SG16 generally moves faster on these coordination issues than the wider committee does. The realistic risk is if LWG4522 ships in C++26 and then this paper also targets C++26 — but given R1 only just appeared in the 2026-02 mailing, C++29 seems more likely. Plenty of time to sort the sequencing.

u/mainframe_dev_yes_really 33 points 1 hr. ago

Looking at section 5.2 — as someone who has actually shipped C++ on z/OS with EBCDIC: yes, the _Encode<charT>(char32_t code_point) approach from the libc++ review is the right call. On EBCDIC systems, wchar_t does not encode the Basic Latin block at the same code points as Unicode. You cannot just write static_cast<wchar_t>('+') and expect it to be U+002B PLUS SIGN — it is EBCDIC 0x4E on the wire.

The paper's implementation sketch using compile-time dispatch on the character type to invoke an EBCDIC encoder is how you actually make this work portably. It is nice to see it addressed instead of footnoted.

u/charconv_gap_watcher 11 points 58 minutes ago

Appreciate the confirmation from someone who has actually operated in that environment. The paper notes the libc++ EBCDIC path was reviewed separately — good to know the approach holds up.

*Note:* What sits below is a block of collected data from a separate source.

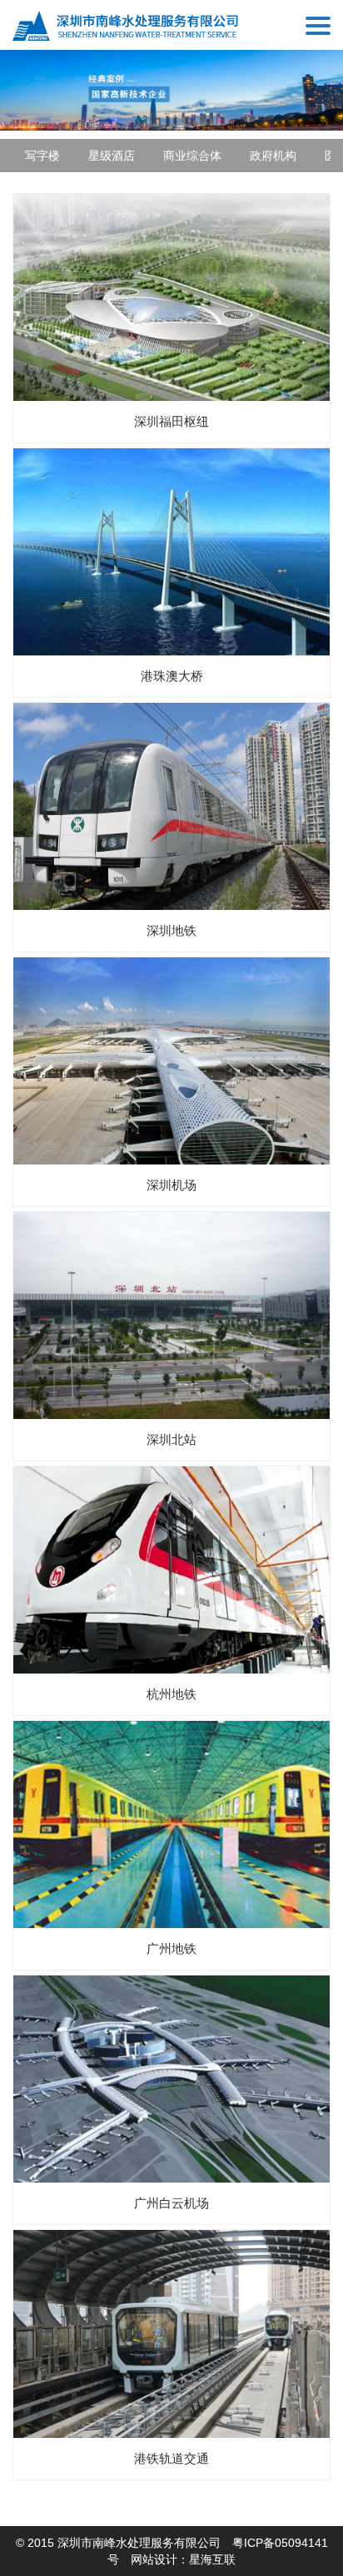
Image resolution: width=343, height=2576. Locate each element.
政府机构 (273, 155)
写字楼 (42, 155)
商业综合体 (192, 155)
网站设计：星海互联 (183, 2559)
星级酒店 (111, 155)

u/networking_still_not_in_std 104 points 1 hr. ago

Great paper. Now when do we get <networking> so I can actually send the numbers I just serialized somewhere?

u/api_surface_auditor 48 points 47 minutes ago

One thing I missed in my earlier comment: the floating-point overloads have a conditional constexpr dependency on P3652R1. Integer conversion is unconditionally constexpr for all five character types (that already holds for char). But float conversion is constexpr for char only after P3652R1 ships, and the new template overloads follow the same condition.

If P3652R1 stalls, you end up with a split API: integer to_chars is constexpr across all char types, float to_chars is not constexpr for any of them. That is probably fine — it mirrors the existing state — but it means the "upgrade path" for constexpr float formatting in non-char contexts depends on two papers landing in the right order. Worth tracking if you care about compile-time number formatting.

Edit: the paper does acknowledge this dependency explicitly in section 3.6. Not a hidden issue, just easy to miss on first read.